▼

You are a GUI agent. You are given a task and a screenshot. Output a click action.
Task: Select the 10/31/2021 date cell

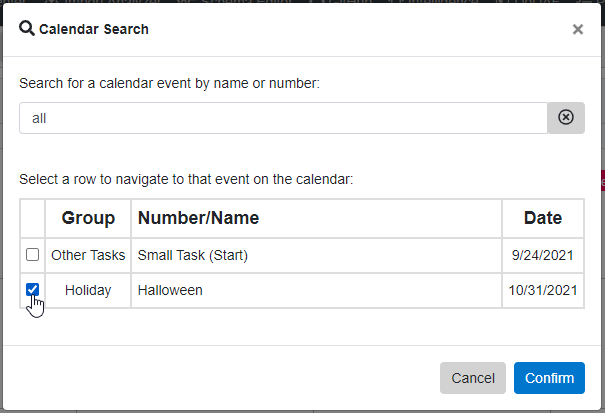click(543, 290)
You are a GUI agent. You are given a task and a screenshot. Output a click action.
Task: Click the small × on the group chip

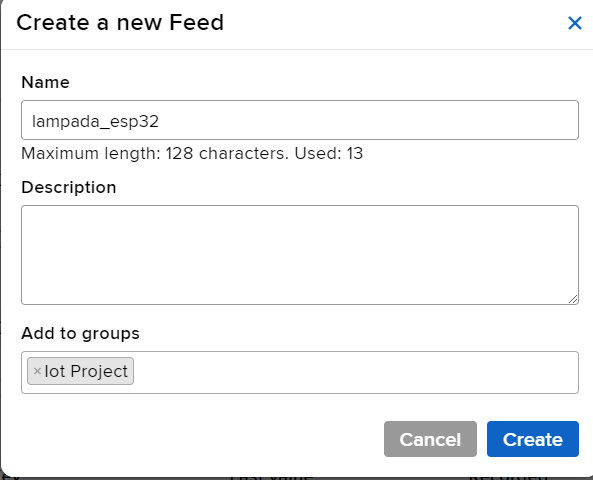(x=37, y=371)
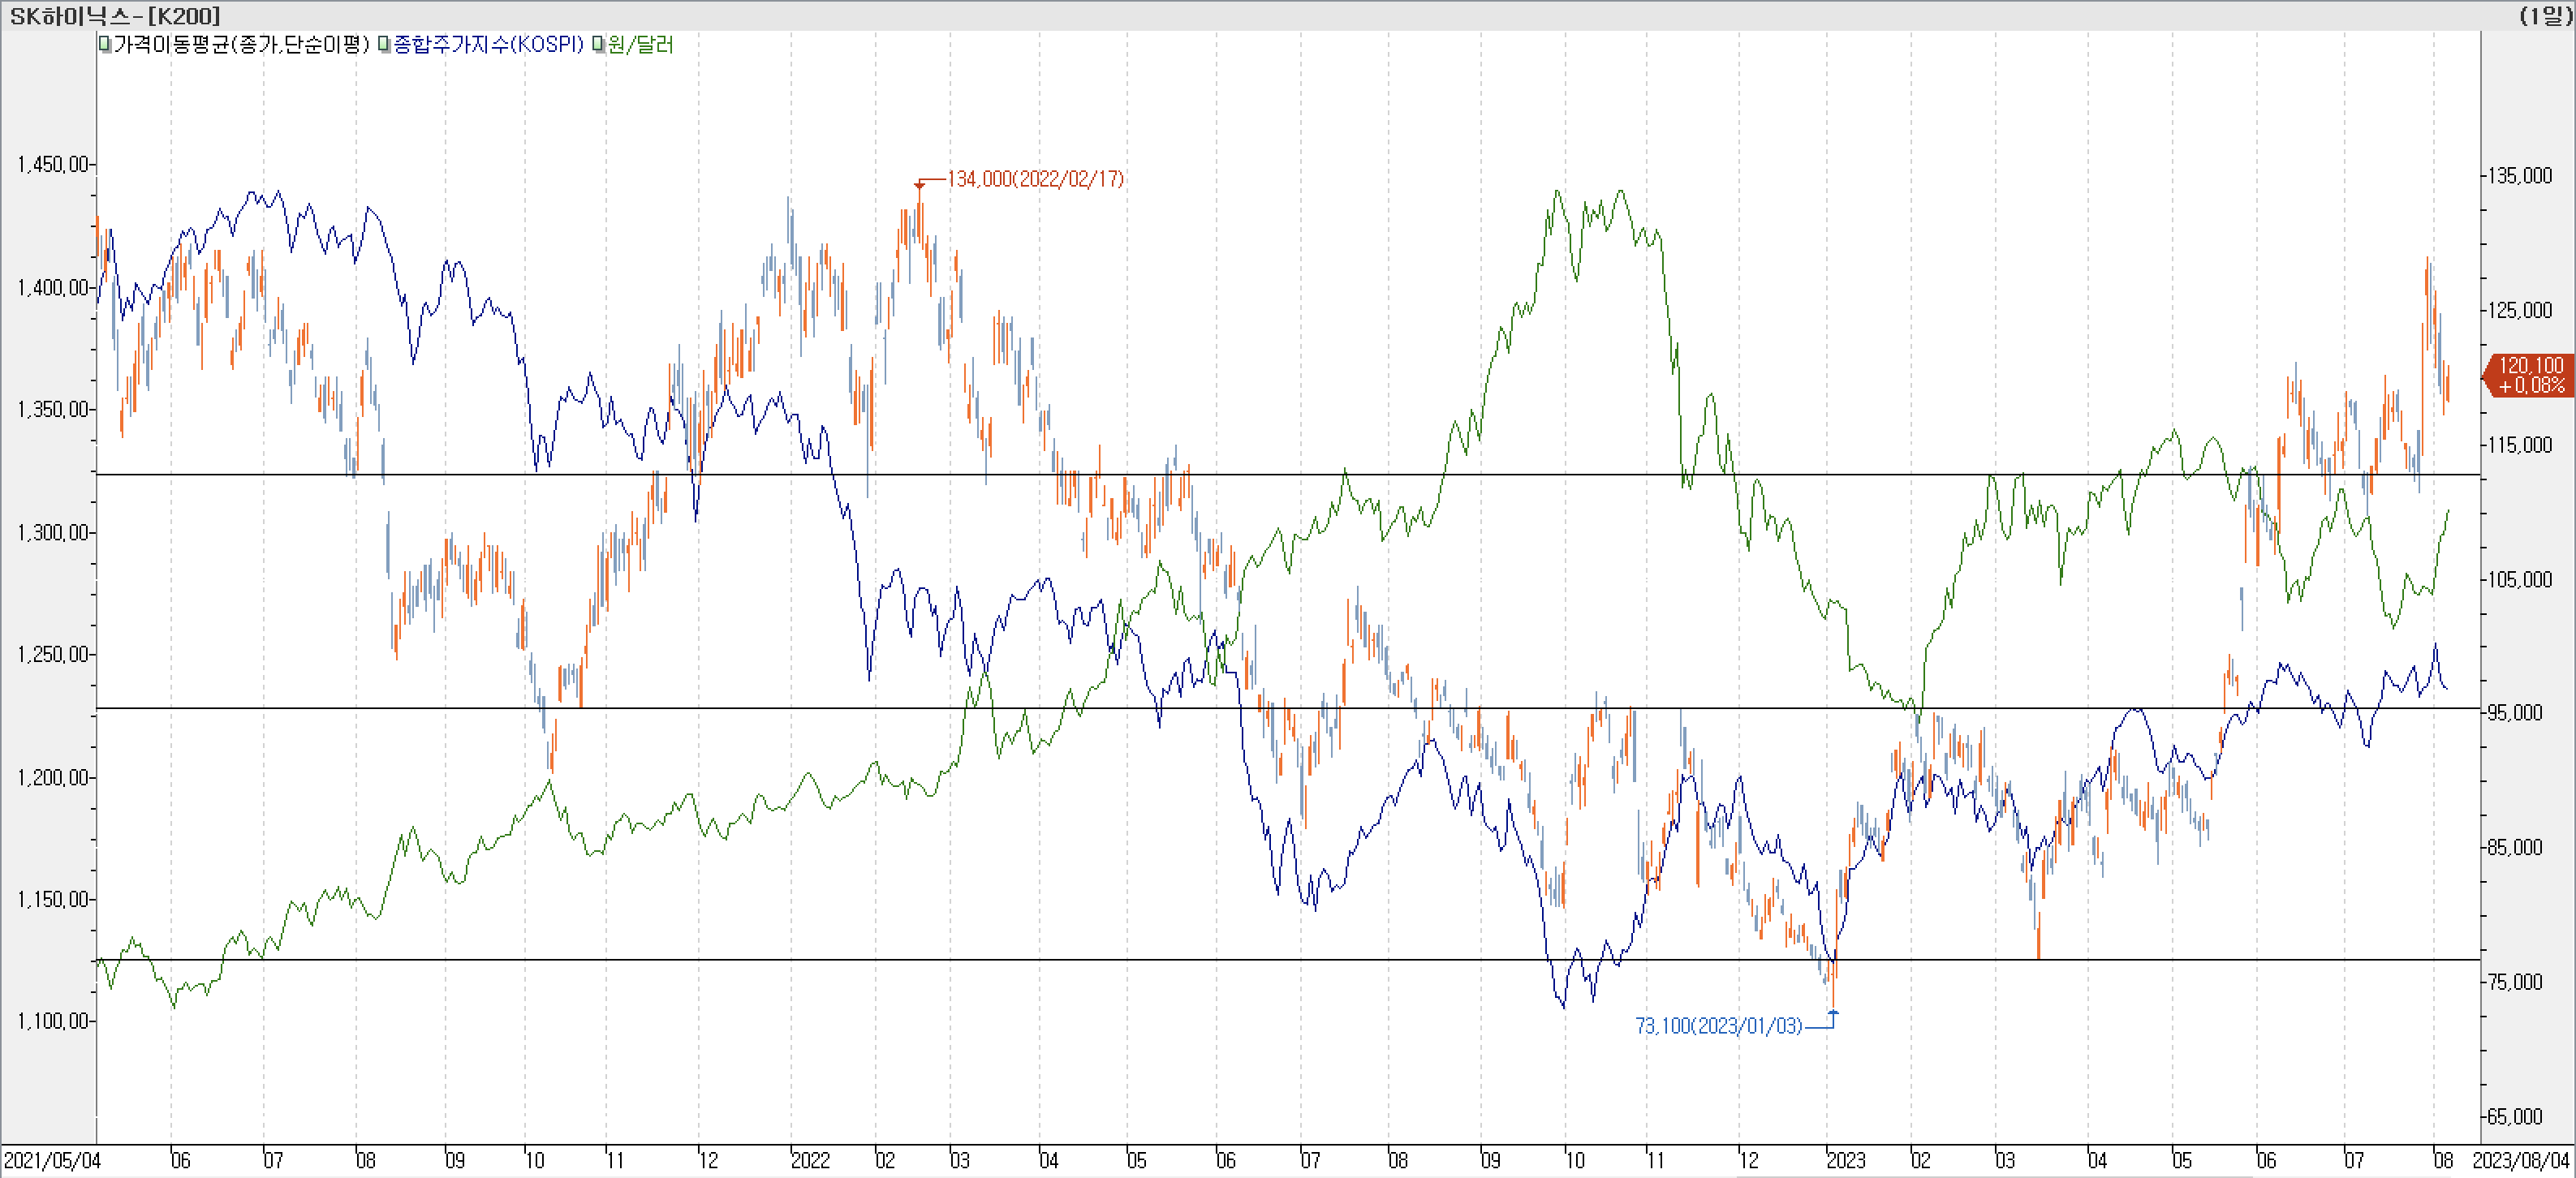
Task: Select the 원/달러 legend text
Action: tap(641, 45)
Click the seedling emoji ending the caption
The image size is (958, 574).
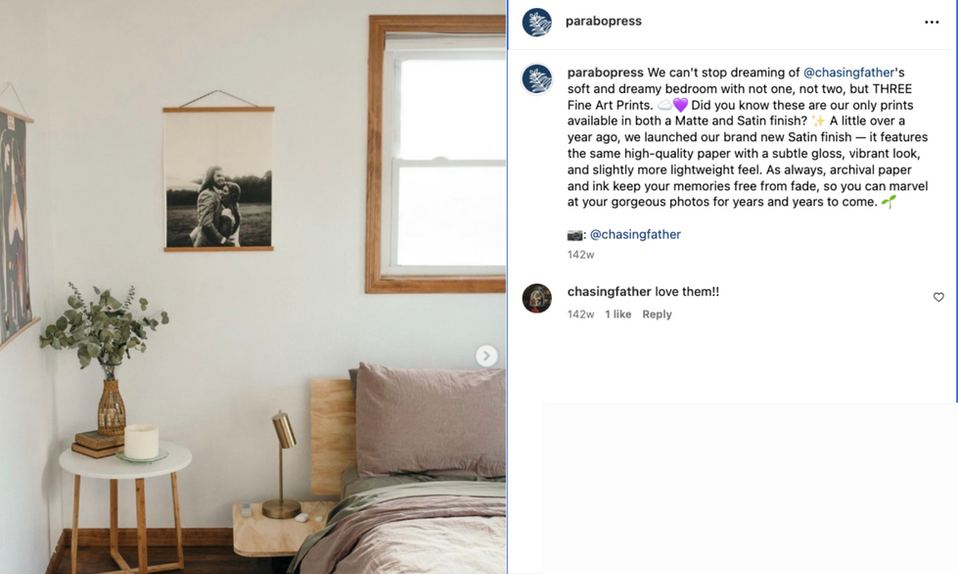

▲

What to do
Rewrite the lines above, substituting "screen image" for each occurrence of "screenshot" and leaving all else unchanged. Omit the pictures from your answer.

Answer to this problem
You are a GUI agent. You are given a task and a screen image. Output a click action.
Task: Select the 10/31/2021 date cell

click(543, 290)
You are a GUI agent. You are given a task and a screen image. Output a click action.
Task: Click the small × on the group chip

(x=37, y=371)
Task: Select the 원/달러 legend text
Action: tap(641, 45)
Click the seedling emoji ending the caption
The image size is (958, 574).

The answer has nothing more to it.